The temperature of the molten resin 2 is appropriately set depending on the type of resin used and the film forming speed, but for example, in the case of a general polyethylene resin, it can be generally selected in the range of about 130 ° C. to 300 ° C.

As the cooling roller 4, for example, a cooling roller 4 having a flow path for circulating a heat medium inside and having a structure capable of controlling the surface temperature is used. The surface temperature of the cooling roller 4 is appropriately set depending on the type of the molten resin 2, the contact time between the molten resin 2 and the cooling roller 4, the room temperature and the humidity, and is 10 to 60 from the viewpoint of the film forming speed and the surface quality of the film. It is preferably ° C. When the temperature of the surface of the cooling roller 4 is within the above range, it is easy to cool and solidify the molten resin 2 within a practical film forming speed range, and on the surface of the cooling roller 4 during film forming. It also becomes easy to prevent deterioration of the surface quality of the film 6 due to the occurrence of dew condensation.

The material of the surface of the cooling roller 4 is not particularly limited, but a metal or ceramics or a resin and a composite film of resin and metal, and a carbon-based film such as diamond-like carbon can be used. It is also possible to use rubber as the surface material of the cooling roller 4. As the metal, iron, steel, stainless steel, aluminum, titanium, chromium, nickel and the like can be preferably used. Further, as the ceramic, a sintered body such as alumina, silicon carbide, or silicon nitride can be preferably used. Since the surface shape of the cooling roller 4 is transferred to the molten resin and becomes the surface shape opposite to the surface of the film 6 in contact with the nip roller 3, it is also possible to prevent deterioration of the appearance quality of the film 6 and the occurrence of convex defects. It is preferable to use industrial chrome plating or ceramics having excellent durability and rust prevention. In order to make the surface of the cooling roller 4 metal, known surface treatment techniques such as electroplating and electroless plating can be appropriately used in addition to the usual machining using a metal material. Similarly, in order to obtain a ceramic surface, known surface treatment techniques such as thermal spraying and coating can be appropriately used in addition to normal machining using a ceramic material.

The surface shape of the cooling roller 4 is transferred to the molten resin 2 to determine the shape of the opposite surface of the film 6 in contact with the nip roller 3. Therefore, the surface shape of the cooling roller 4 is appropriately designed according to the film 6 manufactured by using the plastic film manufacturing apparatus of the present invention.

The nip roller 3 is the rubber roller 100 for forming a film of a plastic film of the present invention. As described above, since the rubber roller 100 for forming a film of a plastic film of the present invention can prevent wrapping due to the adhesion of the molten resin, it is possible to form a film of a plastic film at high speed.

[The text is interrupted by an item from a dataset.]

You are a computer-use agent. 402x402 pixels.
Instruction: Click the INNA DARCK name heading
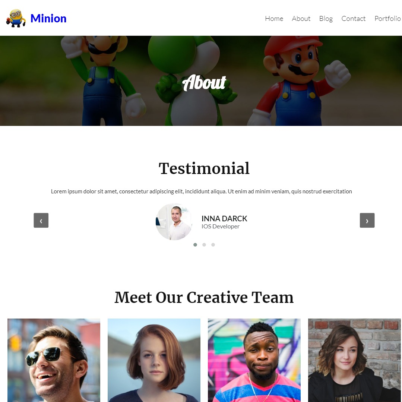(224, 218)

As a means for pressing the nip roller 3 against the cooling roller 4 and pressing the molten resin 2, the gap between the cooling roller 2 and the nip roller 3 or the pushing amount of the nip roller 3, that is, the relative position between the nip roller 3 and the cooling roller 4 May be controlled by a method of sandwiching a taper block or the like, or a method of controlling the force for pressing the nip roller 3 by an air cylinder or the like may be used. However, when forming a thin film such that the thickness of the molten resin 2 at the nip point is 100 μm or less, or when the rubber hardness of the elastomer coated on the nip roller 3 is 90 A or more, control by the pushing amount is not possible. Since the pressure spots may become too large, a method of controlling the pressing force is preferable. The pressing pressure is appropriately set, but is preferably in the range of about 0.1 to 5 kN / m. When the pressing pressure is in the above range, the surface of the nip roller 3 is easily transferred to the molten resin 2 and the FE is easily crushed.

Hereinafter, the present invention will be described in more detail based on examples, but the present invention is not limited to these examples. In addition, various evaluation and measurement methods are shown below.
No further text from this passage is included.